Shedding New Light on Bladder Cancer

Urologists at UW Health are utilizing new technology to improve detection and reduce local bladder cancer recurrence.


Bladder cancer is one of the five most common malignancies in the United States and it is estimated that over a half-million people have a known diagnosis of bladder cancer. The hallmarks of early bladder cancer care are to reduce local bladder cancer recurrences and prevent the cancer from becoming invasive into the muscular layer of the bladder. Incomplete detection of cancerous tumors is a key reason that bladder cancer has one of the highest recurrence rates and is the most expensive cancer to treat on a perpatient basis.


Dr. Tracy Downs uses Cysview®, a new diagnostic technology to help physicians better detect and treat bladder cancer.Fluorescence cystoscopy with hexaminolevulinate (Cysview®) has been shown to detect 17 percent more papillary tumors than the standard white-light cystoscopy. Cysview® is administered into the bladder one hour before bladder tumor resection in the operating room. The drug selectively accumulates in malignant cells. Under blue-light cystoscopy, bladder cancers become more visually evident and appear red against a dark blue background when using a cystoscope equipped with this technology.

* Listed records:
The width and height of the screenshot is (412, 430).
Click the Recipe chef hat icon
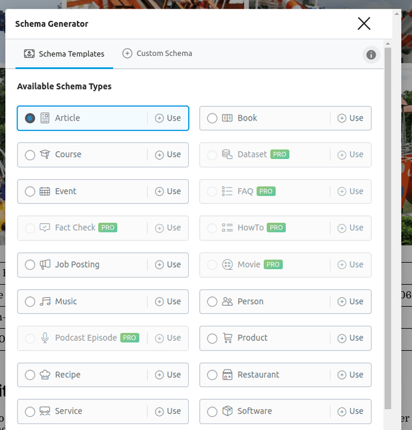[45, 375]
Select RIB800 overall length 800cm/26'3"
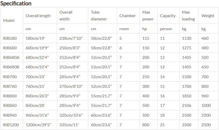 tap(37, 96)
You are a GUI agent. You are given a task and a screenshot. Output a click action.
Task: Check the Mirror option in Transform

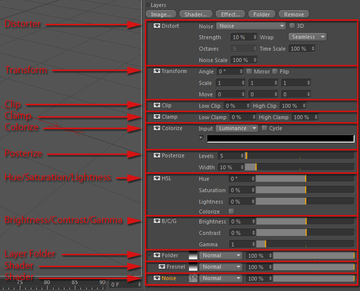(x=249, y=72)
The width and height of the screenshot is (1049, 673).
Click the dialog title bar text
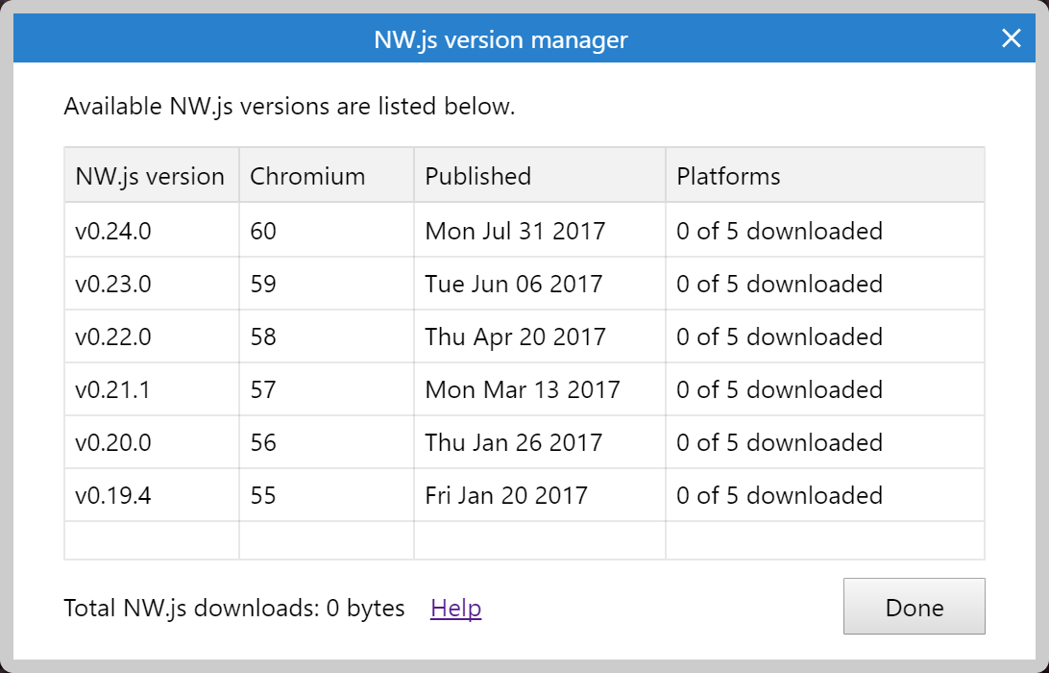[x=500, y=39]
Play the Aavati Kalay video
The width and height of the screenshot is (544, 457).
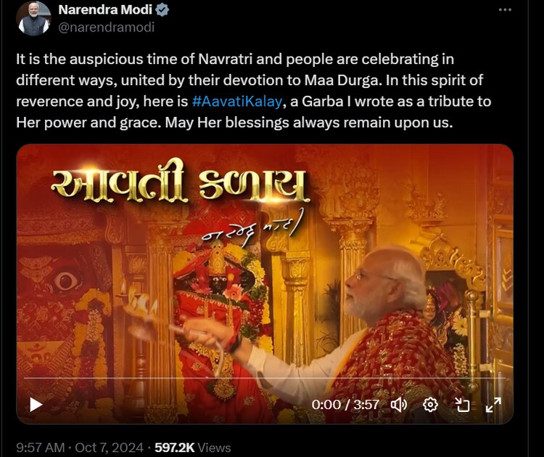coord(36,405)
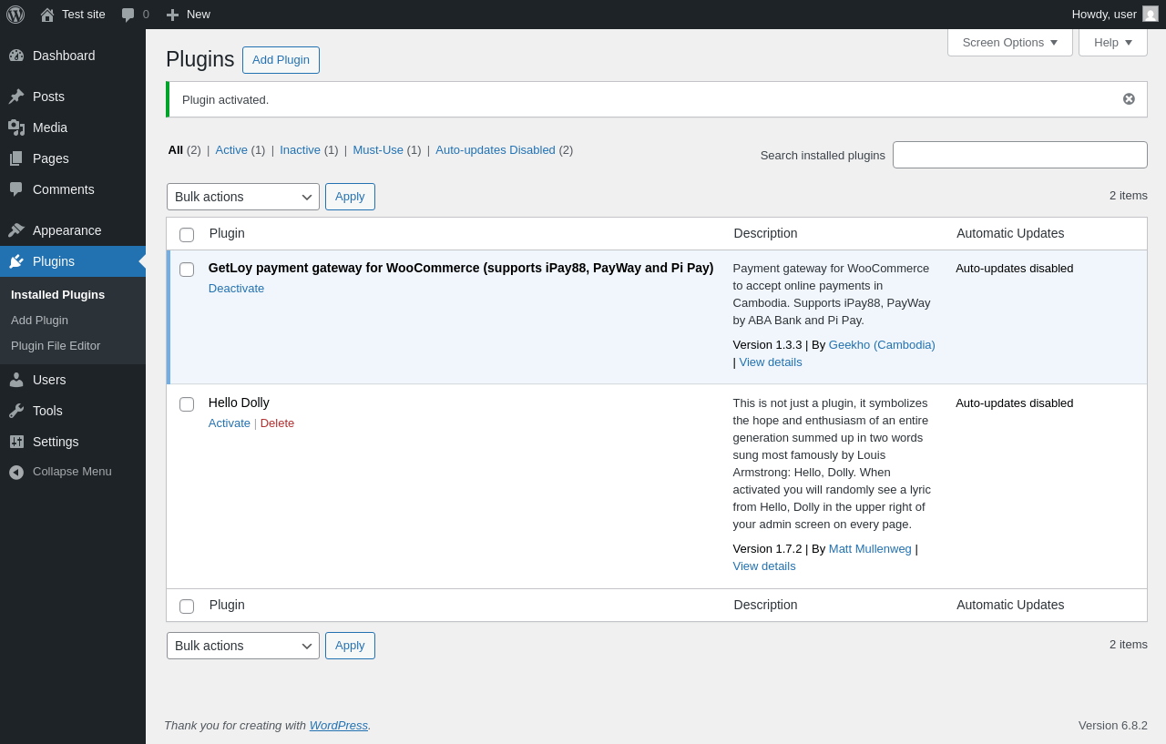This screenshot has width=1166, height=744.
Task: Click the Collapse Menu arrow icon
Action: [16, 472]
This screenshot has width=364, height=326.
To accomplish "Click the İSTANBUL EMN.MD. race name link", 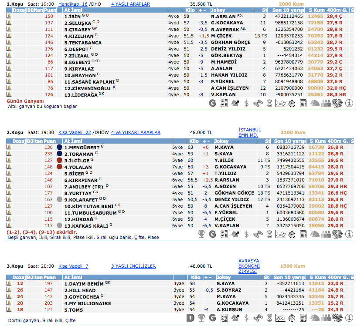I will (249, 132).
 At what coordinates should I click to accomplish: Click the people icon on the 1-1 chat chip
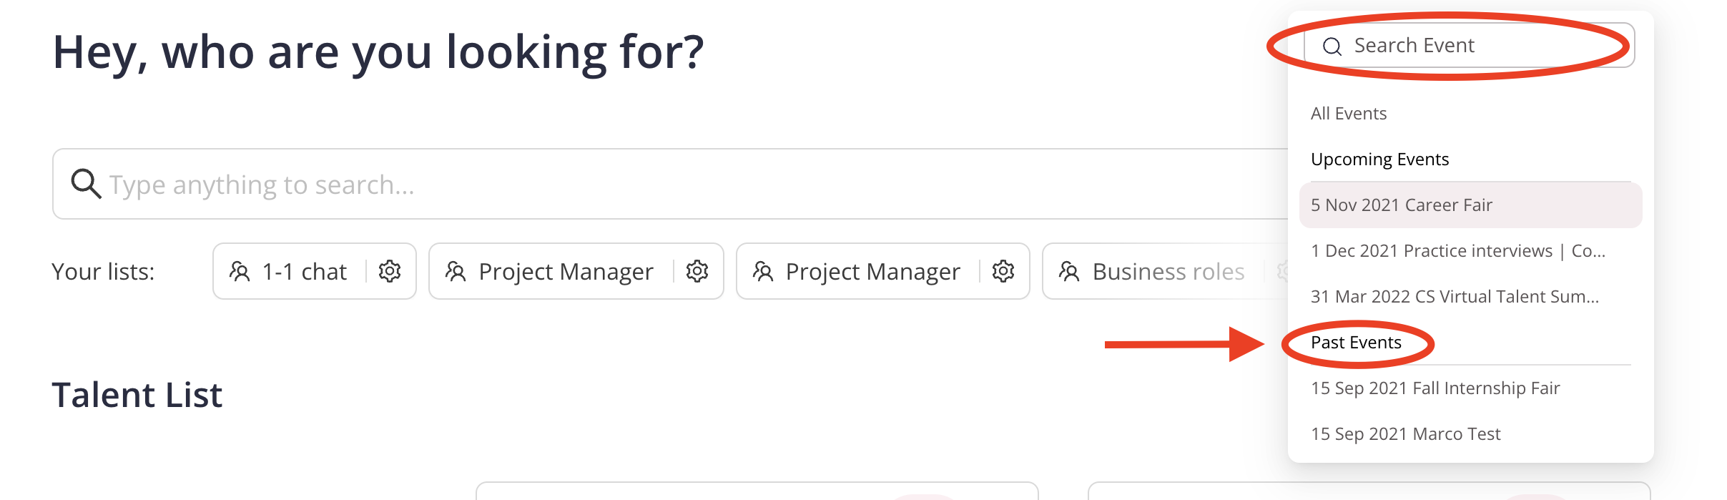pyautogui.click(x=240, y=272)
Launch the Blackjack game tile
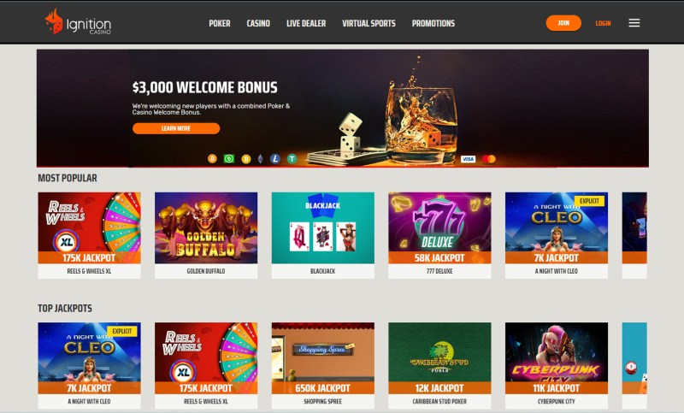684x413 pixels. point(323,235)
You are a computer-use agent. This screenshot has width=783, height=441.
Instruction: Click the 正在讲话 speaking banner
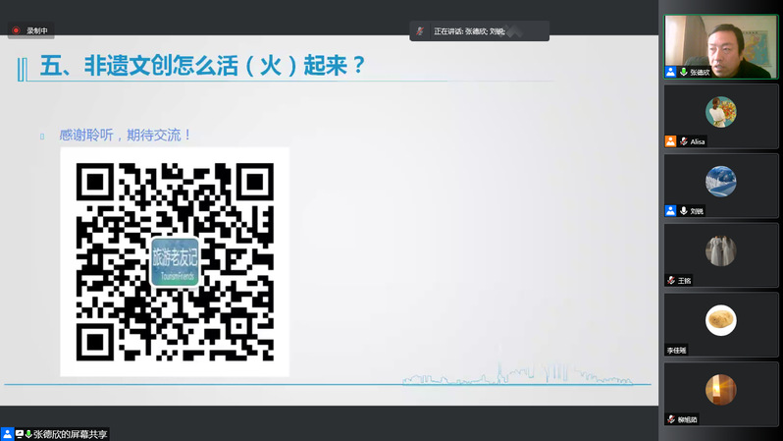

* Problems to solve:
• 1. List every kind of cystoscopy that the bladder cancer article names.
• 2. Transcribe the passage of the bladder cancer article starting with "Dr. Tracy Downs" and going on through "with this technology.".
The listing plays no part in this work.

* Expected results:
• 1.
- Fluorescence cystoscopy with hexaminolevulinate (Cysview®)
- Standard white-light cystoscopy
- Blue-light cystoscopy

• 2.
Dr. Tracy Downs uses Cysview®, a new diagnostic technology to help physicians better detect and treat bladder cancer.Fluorescence cystoscopy with hexaminolevulinate (Cysview®) has been shown to detect 17 percent more papillary tumors than the standard white-light cystoscopy. Cysview® is administered into the bladder one hour before bladder tumor resection in the operating room. The drug selectively accumulates in malignant cells. Under blue-light cystoscopy, bladder cancers become more visually evident and appear red against a dark blue background when using a cystoscope equipped with this technology.